#### [What to work on]
Write out the part of the blog posts below that runs from "Sunday, June 15, 2008" up to and including "future doesn't exist.", word for word.

#### [Given passage]
:::
Sunday, June 29, 2008

Tight Fit


He looks around at the flagrant display of Dior, Armani, Jacobs and Blahnik marching past like a fashion show and wonders why conspicuous consumers don’t wear money, stock quotes, bank statements and economic forecasts instead of designer clothes. At least it would be more honest and hell, they’d be recycling all that paper. That way no one would have to guess their net worth.

Sunday, June 15, 2008

no time

I've been wrestling with tense. Tense about tense. Unintentionally when I started writing September 10th I was working in the present tense then somewhere along the way I realized what I was doing and had to question it. There's a reason for it. Time compressed into a single moment--a metaphor for the compression of Brian's life--how the magnitude of a single event can implode an entire life. In pursuit of anonymity the past doesn't matter anymore and the future doesn't exist.

The mechanics of doing this have been problematic. Like a cinematographer shooting live I was capturing it documentary style yet I (the omniscient narrator) was no longer present. So how can the conjugation change midstream, the tense reverse course? I go back and forth and in the editing find myself constantly adjusting. This is my dilemma. The dilemma of invention, I guess.

Friday, June 6, 2008

Conceal Me

Electro Shock

"There’s all this electromagnetic current," Gracie explains. "The kind you can test with devices that make skin contact. You know, like EEGs and EKGs and that sort of thing, but what I want to know is where does all that energy go when a person dies, the field around the body, the one that intersects and surrounds us, the vibrational field…”

She says, "People didn’t vacate lower Manhattan because of the toxic residue. They didn’t vacate out of fear. They vacated because of the massive amount of electromagnetism unleashed into the atmosphere by 3,000 dying and deceased people.”
:::
#### [Recorded information]
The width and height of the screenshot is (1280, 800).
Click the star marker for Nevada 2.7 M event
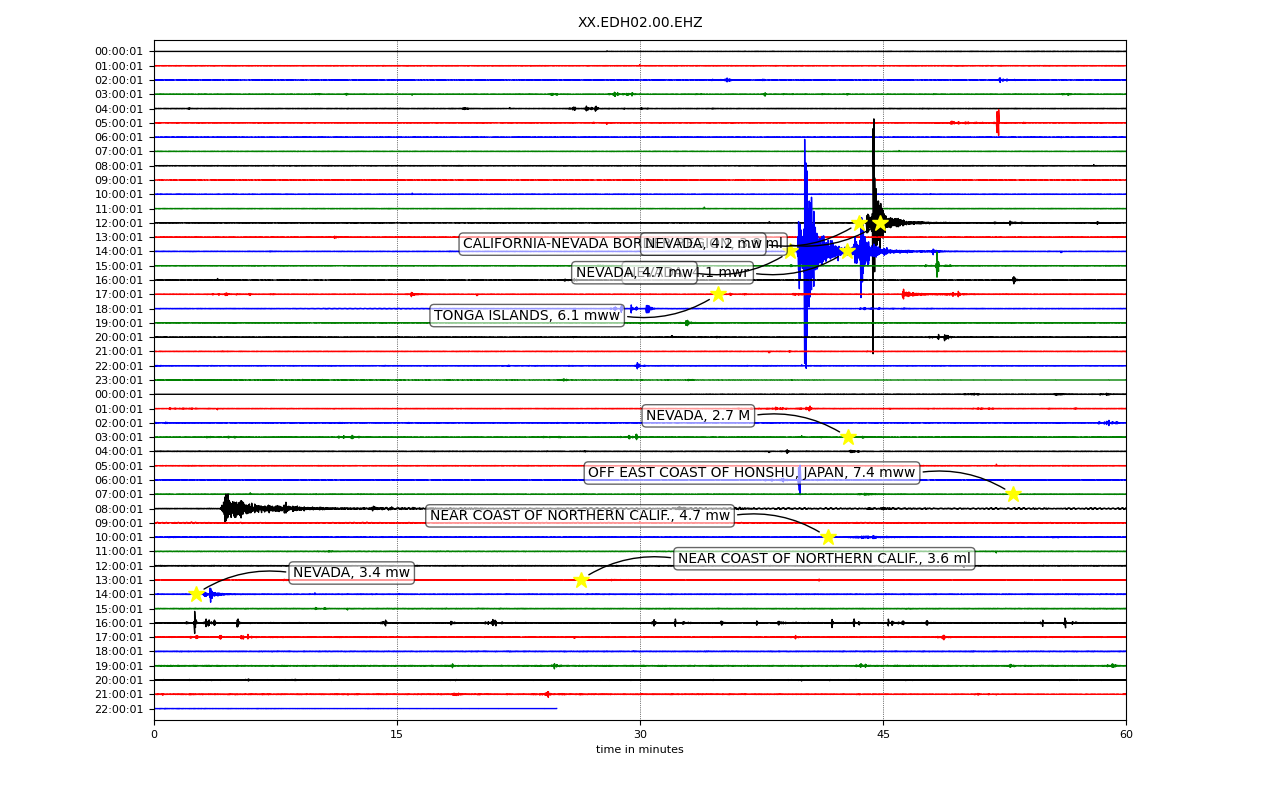click(x=848, y=437)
:::
#### [Expected answer]
Sunday, June 15, 2008

no time

I've been wrestling with tense. Tense about tense. Unintentionally when I started writing September 10th I was working in the present tense then somewhere along the way I realized what I was doing and had to question it. There's a reason for it. Time compressed into a single moment--a metaphor for the compression of Brian's life--how the magnitude of a single event can implode an entire life. In pursuit of anonymity the past doesn't matter anymore and the future doesn't exist.